• [AIM OF THE EXERCISE]:
The answer is to contain only the line containing "Click the green Ordinabile Si value" and the lines after it through the last one, each reproduced exactly as it appears below.

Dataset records
= = =

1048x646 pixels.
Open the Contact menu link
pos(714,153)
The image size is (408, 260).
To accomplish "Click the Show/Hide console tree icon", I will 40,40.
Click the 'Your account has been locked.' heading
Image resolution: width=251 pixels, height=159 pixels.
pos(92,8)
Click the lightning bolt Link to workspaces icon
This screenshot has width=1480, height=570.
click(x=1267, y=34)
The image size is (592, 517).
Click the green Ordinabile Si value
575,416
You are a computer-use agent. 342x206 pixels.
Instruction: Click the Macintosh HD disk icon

= = =

• [EXERCISE RESPONSE]:
Click the green Ordinabile Si value
575,416
You are a computer-use agent. 342x206 pixels.
Instruction: Click the Macintosh HD disk icon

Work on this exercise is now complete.